Из сеней послышался топот сапог, дверь распахнулась, и в избу ворвался Савва. Скопцы вскочили со своих мест, а Ивашка поспешил к нему навстречу.
— Оне идут! — выкрикнул Савва посиневшими от холода губами и рухнул на пол.
Сектанты, как отара перепуганных баранов, сбились в кучу, готовясь встретить смерть.
В дверях появился огромный чернобородый казак с нагайкой в руке. Все затаили дыхание, глядя на вошедшего с ужасом.
— Ну, чаво оробели, безбожники? — спросил громко казак, разглядывая скопцов сквозь густые, шапками нависающие над глазами брови. — Мы зла вам не жалаем и чинить таковова не станем. Вы ужо и без тово наказаны, сами себя искалечив. Но вот зрить вас и терпеть радом не хотим! — подчеркнул он внушительно. — Щас собирайтеся и выметайтеся. На дворе — сани. На них и полезайте!

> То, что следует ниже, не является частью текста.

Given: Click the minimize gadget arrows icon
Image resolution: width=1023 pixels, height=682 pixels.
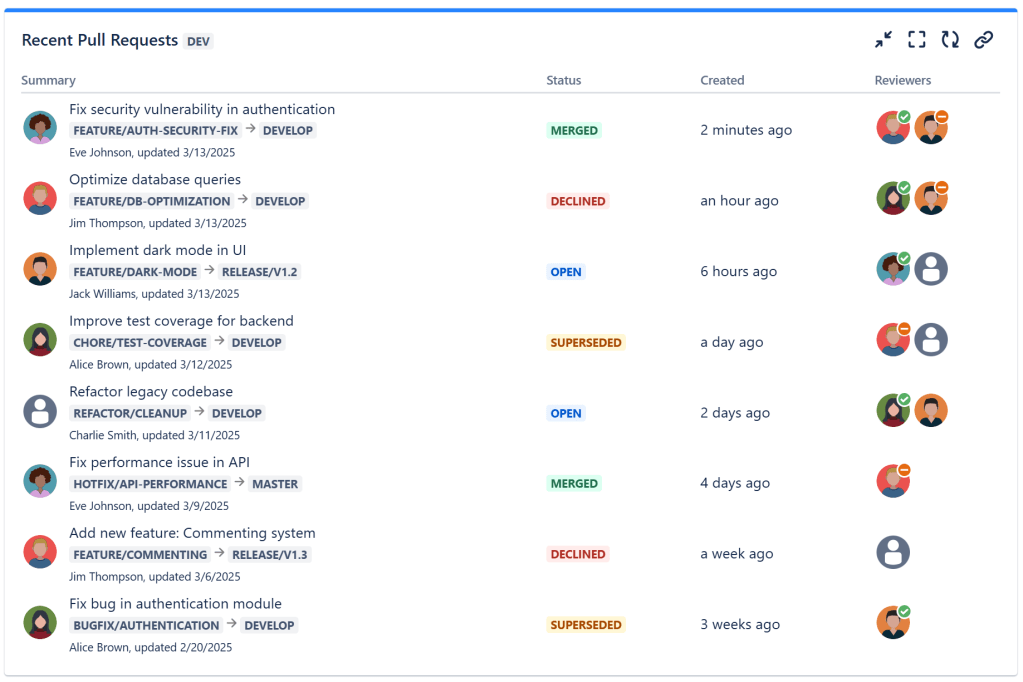Looking at the screenshot, I should click(x=883, y=40).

— И што? — спросил Ивашка, протискиваясь вперед. — До утра обождать невтерпеж было? Вы сами-то зрите, эдака погода на дворе? Да в такую пургу хозяин собаку на улицу не выгонит.
— А ты мне на жалость-то не дави, — грозно сдвинул брови к переносице казак. — Мы тя уж не единожды упреждали, штоб подобру-поздорову из станицы убиралися. Теперя не взыщите! Живо в путь! Довезем до Саракташа зараз, а тама сами как знаете!
Высказав все, с чем пожаловал, казак вышел из избы, оставив скопцов наедине со своими страхами и сомнениями.
— Што делать будем, голуби вы мое? — обратился Сафронов к своим последователям. — Видать, не отстанут оне от нас, коли уходить воспротивимся?
— Сожгут и нас, и избы, — вздохнул кто-то. — Казаки — оне не приемлют веры нашенской! Как токо мы сюды приехали…
— А ну замолчь! — раздраженно рыкнул на говорившего Ивашка. — Все зрим зараз, што нечаво рассусоливать. Раз не прижилися в станице, в город пойдем! Тамма вере нашей чинить препонов нихто не станет, да и с голодухой справляться легшее будет!